▶ [WHAT TO DO]
**A.** Answer these from the entry on Walyer:
(i) By what name was Tarenorerer known to the sealers?
(ii) From where did she escape in 1828?
(iii) What illness did she have before her death in 1831?
**B.** Using the entry on Walyer, explain why Tarenorerer was kept apart from the other Aborigines after her capture.
─── TEXT UNDER STUDY
Biographical entry: Walyer (c. 1800 - 1831)

Born
c. 1800
Died
1831

Details

Walyer (Tarenorerer, Waloa, Walloa), Aboriginal resistance fighter. Tarenorerer, a young Tomeginee woman, known as Walyer by the sealers, became a resistance fighter in 1828. She gathered an army of other disenchanted Aborigines in warfare. She 'hated the luta tawin [white man] as much as she did a black snake', for the injuries perpetrated against her people through massacre, torture, enslavement, incarceration, disease and the stealing of Aboriginal women by sealers. The women stolen were enslaved and tortured in attempts to make them submissive, raped, and traded for goods, services and animals. Tarenorerer refused to bend and nurtured her anger and hatred. The sealers increasingly became frustrated at her refusal to be victimised.

In 1828 Tarenorerer escaped from sealers on the Bass Strait islands and returned to her Country where she lead the remnants of her people to war and strategically planned her attacks. They proved to be 'masters of guerrilla warfare' and Tarenorerer became the most infamous. Tarenorerer was eventually captured and GA Robinson noted that it was a 'most fortunate thing that this woman is apprehended and stopped in her murderous career… The dire atrocities… would be the most dreadful… conceived'. Robinson saw that it was 'a matter of considerable importance to the peace and tranquillity of those districts where she and her formidable coadjutors had made themselves so conspicuous in their wanton and barbarous aggression'. Tarenorerer was isolated from the other Aborigines because of Robinson's fear of her ability to incite revolt. She became ill with influenza and died in 1831

Tarenorerer fought with bravery and tenacity in 'a war for which there are no [visible] memorials'. The Tasmanian Aboriginal community honours her memory and acknowledges her as a true warrior of the cause which has continued to today. Her memorial is the example she set for the future generations of her people who have survived, adjusted, and grown stronger in the example set by their forebears.
──────
─── MATERIAL SUPPLIED
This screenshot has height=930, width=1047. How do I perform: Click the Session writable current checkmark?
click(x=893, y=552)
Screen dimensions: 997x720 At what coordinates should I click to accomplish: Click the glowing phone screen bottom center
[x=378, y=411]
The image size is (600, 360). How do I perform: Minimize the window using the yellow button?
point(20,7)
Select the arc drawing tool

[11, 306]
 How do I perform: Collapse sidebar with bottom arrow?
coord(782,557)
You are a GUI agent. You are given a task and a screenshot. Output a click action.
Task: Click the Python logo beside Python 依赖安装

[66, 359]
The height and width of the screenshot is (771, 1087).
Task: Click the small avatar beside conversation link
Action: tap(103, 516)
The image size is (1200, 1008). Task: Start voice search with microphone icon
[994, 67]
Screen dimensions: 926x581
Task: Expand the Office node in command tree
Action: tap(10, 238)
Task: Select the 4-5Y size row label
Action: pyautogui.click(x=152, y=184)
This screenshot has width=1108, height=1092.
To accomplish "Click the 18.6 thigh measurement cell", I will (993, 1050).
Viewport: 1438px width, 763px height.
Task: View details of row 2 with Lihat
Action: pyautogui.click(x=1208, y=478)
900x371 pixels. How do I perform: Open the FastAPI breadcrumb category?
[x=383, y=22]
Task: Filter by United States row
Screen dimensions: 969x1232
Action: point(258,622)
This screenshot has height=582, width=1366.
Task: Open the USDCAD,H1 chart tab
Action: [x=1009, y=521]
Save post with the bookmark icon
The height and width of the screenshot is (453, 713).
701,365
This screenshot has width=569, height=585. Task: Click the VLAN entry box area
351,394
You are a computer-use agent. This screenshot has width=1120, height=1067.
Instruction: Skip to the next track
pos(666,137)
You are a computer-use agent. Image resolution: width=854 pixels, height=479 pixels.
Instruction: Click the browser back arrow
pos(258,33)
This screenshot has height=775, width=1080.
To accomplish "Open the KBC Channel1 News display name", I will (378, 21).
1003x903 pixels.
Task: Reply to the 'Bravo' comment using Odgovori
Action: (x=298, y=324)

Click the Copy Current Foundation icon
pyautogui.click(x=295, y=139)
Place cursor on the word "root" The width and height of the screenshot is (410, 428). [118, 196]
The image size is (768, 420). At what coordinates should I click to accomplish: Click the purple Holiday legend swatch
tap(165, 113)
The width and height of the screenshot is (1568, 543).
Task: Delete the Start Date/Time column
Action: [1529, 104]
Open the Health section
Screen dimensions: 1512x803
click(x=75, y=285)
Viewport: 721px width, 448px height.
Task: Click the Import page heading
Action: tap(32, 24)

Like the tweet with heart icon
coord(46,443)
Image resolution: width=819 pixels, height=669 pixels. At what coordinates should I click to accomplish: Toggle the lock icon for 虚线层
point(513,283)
──────
▶ [SOLUTIONS PER TASK]
**A.**
(i) Walyer
(ii) From sealers on the Bass Strait islands
(iii) Influenza

**B.** She was isolated because GA Robinson feared her ability to incite revolt.